Diagnosis of disease is a complex process requiring the clinician to deduce, from a set of symptoms and observations, an underlying cause, to predict which of the several therapeutic options is most likely to be effective, and to monitor that effectiveness. Laboratory tests that identify infectious agents, abnormal cells or elements of the body's response to disease, that quantify or localise particular molecules, cells or organisms in body fluids or tissues can provide valuable information to help the clinician with the initial diagnosis, with differential diagnosis (when the symptoms are consistent with several alternative causes) and with selection and monitoring of therapy. Antibodies, because of their exquisite specificity, are particularly useful reagents in this context, and monoclonal antibodies generally show superior specificity compared with polyclonal mixtures of antibodies.
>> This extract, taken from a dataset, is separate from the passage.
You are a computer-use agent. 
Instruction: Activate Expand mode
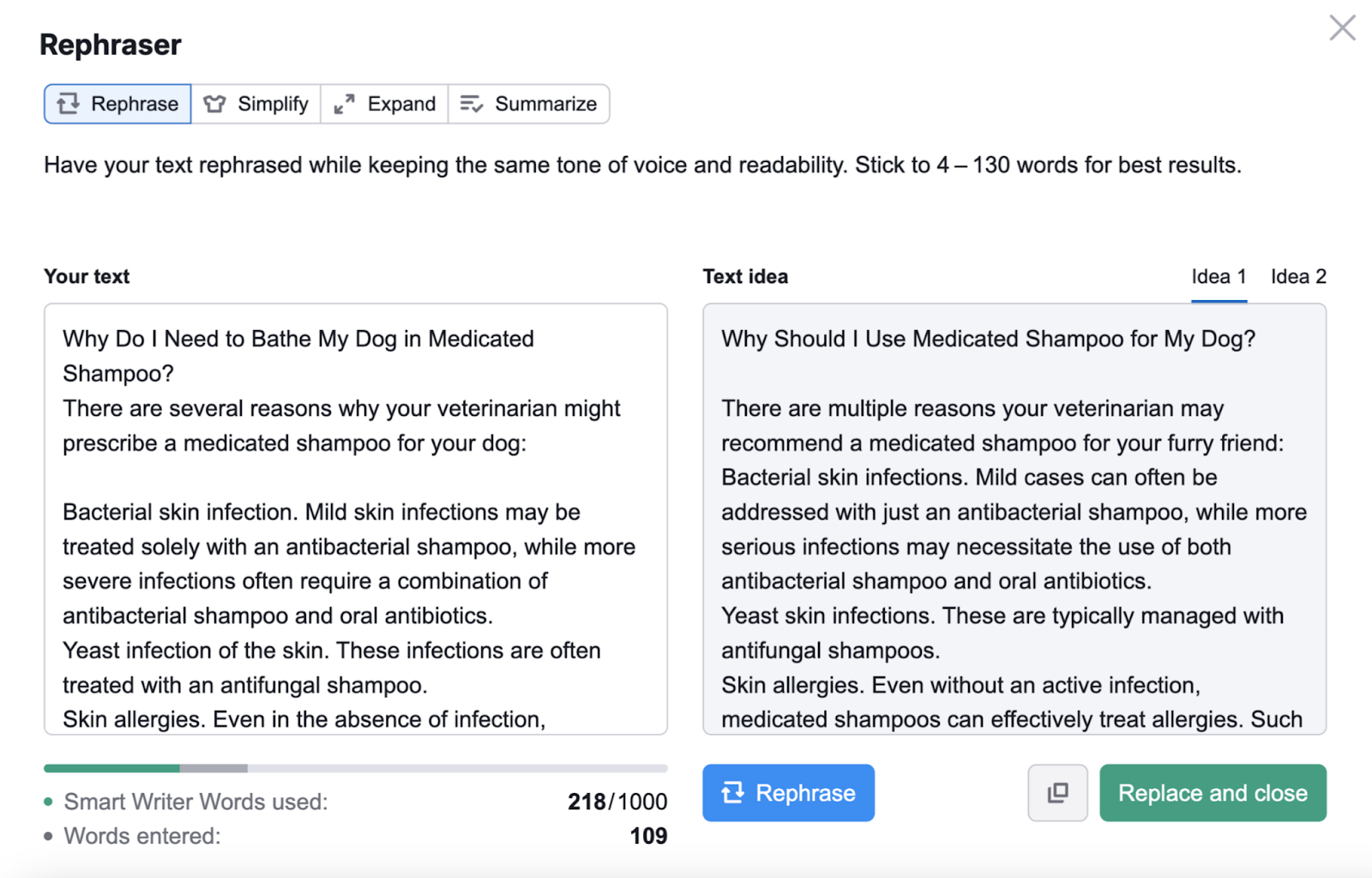tap(383, 103)
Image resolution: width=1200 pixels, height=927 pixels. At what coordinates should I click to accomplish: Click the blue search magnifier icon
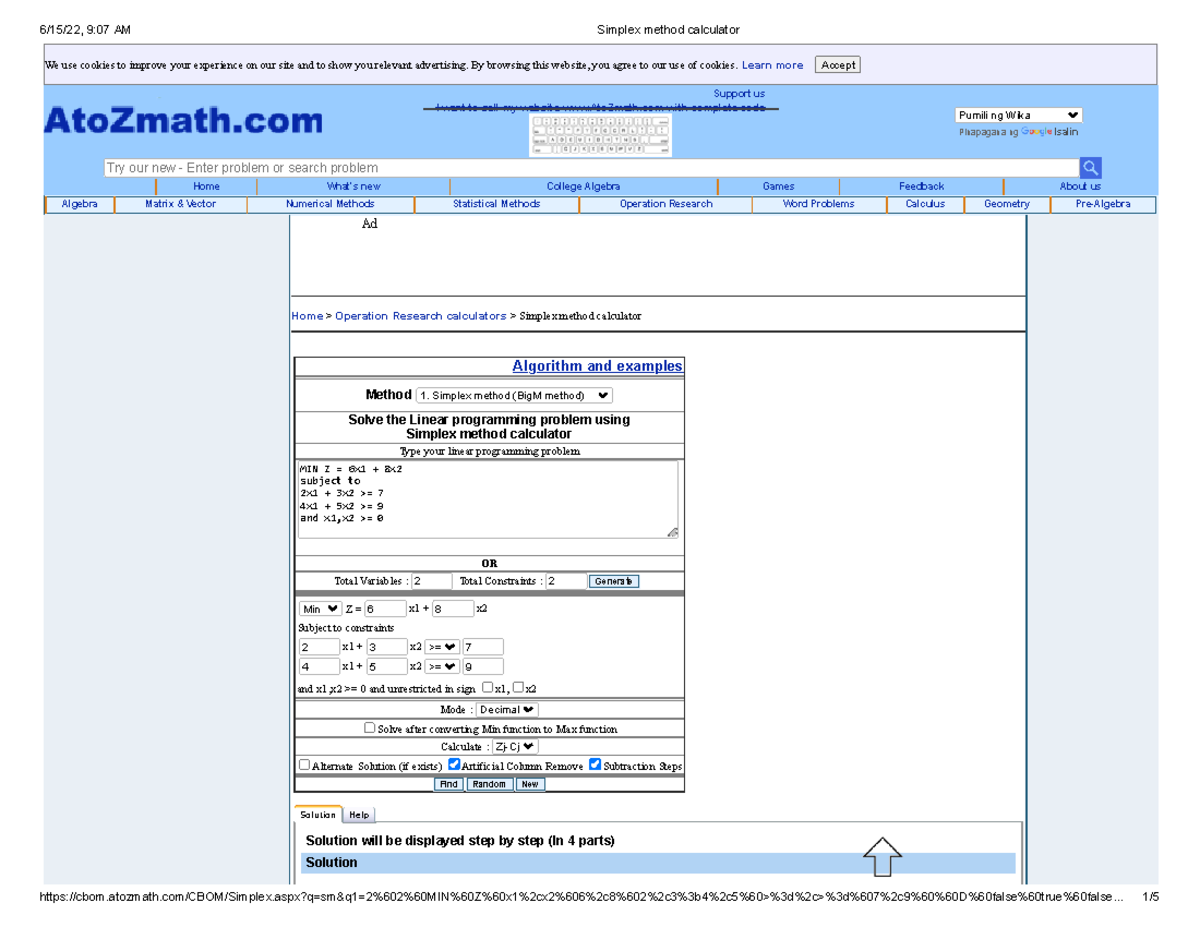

Monoclonal antibodies are used widely in the diagnosis of disease, whether in the diagnostic laboratory, in the doctor's rooms or in the field.

Key Concepts:

  • Correct diagnosis is a prerequisite to appropriate treatment of disease.

  • Antibodies make useful reagents for identifying infectious or other disease‐causing agents.

  • Monoclonal antibodies are particularly specific and often provide the best diagnostic reagents.

  • Antibodies can be used in a variety of assay formats, designed to answer different questions – presence or absence of a particular substance, amount present and localisation within tissues.

  • The rapid identification of new or rare infectious agents is an important public health measure, to monitor and reduce the chances of epidemics (as we see every few years with a new threat from an influenza variant).

  • Disease often results from imbalances or defects in normal physiological mechanisms, especially the immune system. Many diagnostic tests therefore analyse the components of normal physiological processes.

  • Laboratory tests are useful after the initial diagnosis, to monitor the effects of therapy.

  • Diagnostic tests are generally done in a specialised diagnostic laboratory, but it is often advantageous to perform tests at ‘point of care’ or at home.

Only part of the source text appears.